6. Step by Step: How systemd Handles Suspend

  1. User triggers suspend (lid close, power button, or systemctl suspend).
  2. systemd-logind checks inhibitors. If any block sleep, it cancels the request.
  3. Pre-sleep scripts run from /usr/lib/systemd/system-sleep/ with argument pre.
  4. systemd calls kernel pm_suspend() which starts the ACPI _S3 or _S4 sequence.
  5. Kernel + drivers handle the hardware, freezing user space and powering down devices.
  6. Hardware enters low-power state.

On my Dell XPS 15 9550 with Ubuntu 25.04 I have the following scripts:

drwxr-xr-x  2 root root  4096 Sep 14 23:03 .
drwxr-xr-x 23 root root 12288 Sep 20 23:06 ..
-rwxr-xr-x  1 root root    92 Oct  6  2022 hdparm
-rwxr-xr-x  1 root root  1363 Aug 27 20:59 nvidia
-rwxr-xr-x  1 root root   231 Aug 15  2024 sysstat.sleep
-rwxr-xr-x  1 root root   219 Feb 18  2025 unattended-upgrades

7. Step by Step: How systemd Handles Resume

  1. Wake event (lid open, key press, network packet) triggers firmware to restore power rails.
  2. Kernel resumes first, restoring interrupts and device state using _ON and driver callbacks.
  3. systemd runs post-wake scripts from /usr/lib/systemd/system-sleep/ with argument post. This is where you reload modules, restart daemons, re-enable services.
  4. systemd-logind signals user space thaw. Processes resume from where they paused.
  5. Desktop reappears. Wi-Fi reconnects, GPU modes restored, and everything looks normal to the user.

8. Putting It All Together

  • Kernel + ACPI: low-level power mechanics.
  • systemd-logind: decides when suspend/hibernate happens.
  • Inhibitors: let applications veto suspend temporarily.
  • /etc/systemd/sleep.conf: sets default sleep mode.
  • system-sleep scripts: let admins run pre/post actions.

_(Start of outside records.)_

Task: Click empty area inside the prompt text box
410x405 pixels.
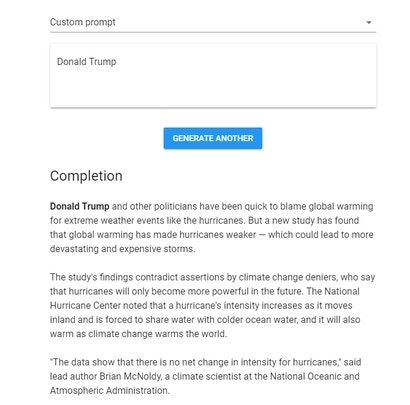Action: click(213, 88)
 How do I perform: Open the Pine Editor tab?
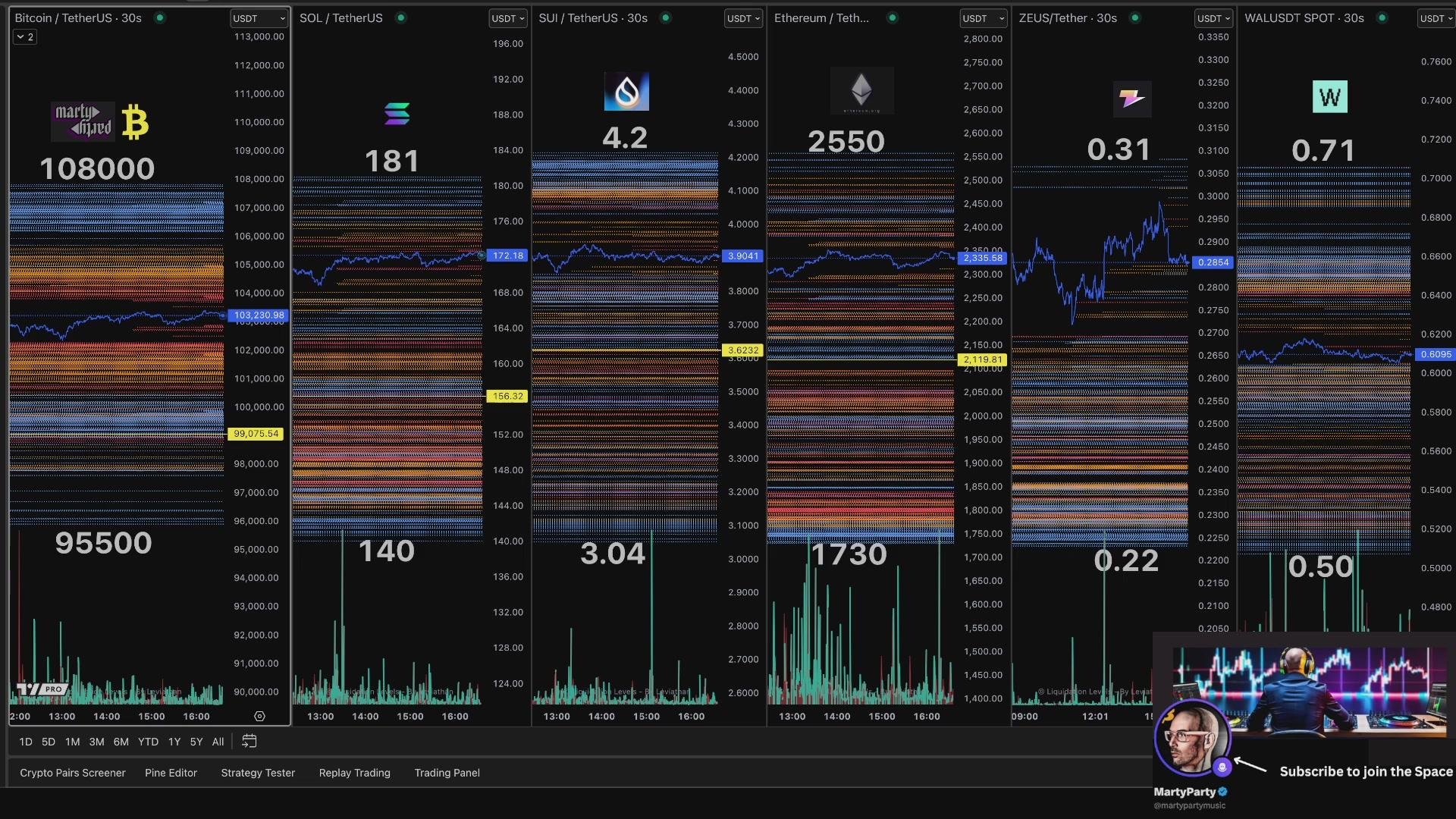click(x=171, y=773)
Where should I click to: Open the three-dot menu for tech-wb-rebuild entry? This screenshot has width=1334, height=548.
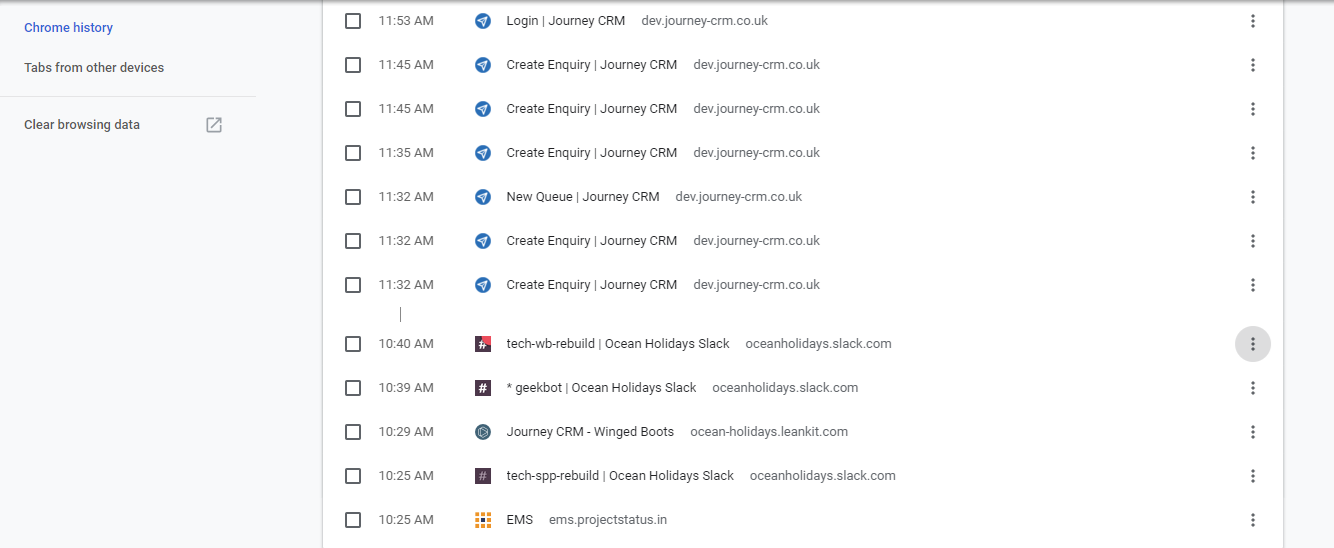coord(1253,344)
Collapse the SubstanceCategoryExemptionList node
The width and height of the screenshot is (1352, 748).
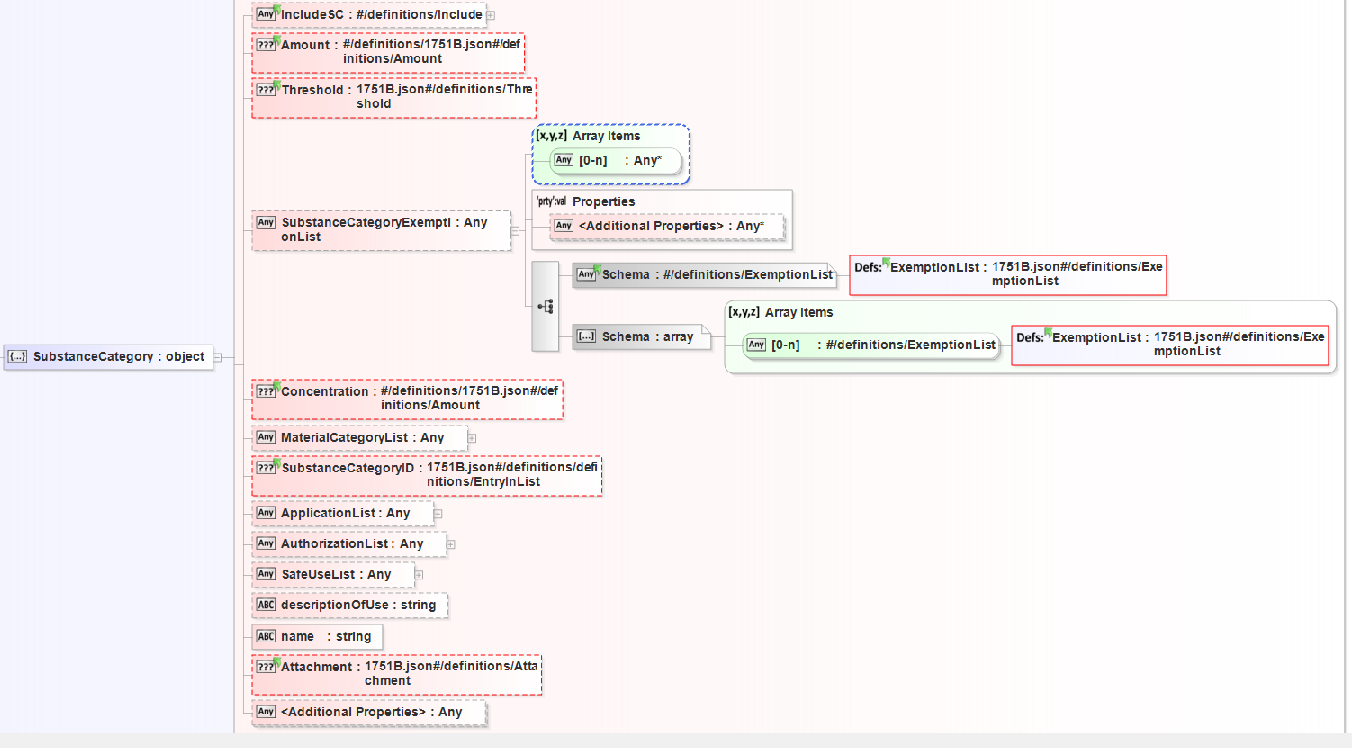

This layered approach keeps Linux flexible and robust. You can tune global defaults, add custom scripts, or even build daemons that programmatically inhibit suspend during critical work.

9. Best Practices

  • Always test suspend and resume after installing proprietary drivers.
  • Place custom scripts in /usr/lib/systemd/system-sleep/ or /etc/systemd/system-sleep/ with correct permissions.
  • Use systemd-inhibit --list to troubleshoot unexpected “refusal to sleep.”
  • Keep firmware and kernel updated for better ACPI compliance.

Conclusion

Systemd is not just an init system; it’s the traffic controller of your Linux laptop’s sleep/wake life cycle. By understanding how systemd-logind, inhibitors, sleep.conf, and system-sleep scripts work together, you gain full control over suspend/resume behavior.

Whether you’re trying to stop your laptop from sleeping during a presentation, fixing a GPU that misbehaves after resume, or fine-tuning hibernate for battery life, knowing systemd’s role in suspend/resume makes you far more effective at managing Linux power states.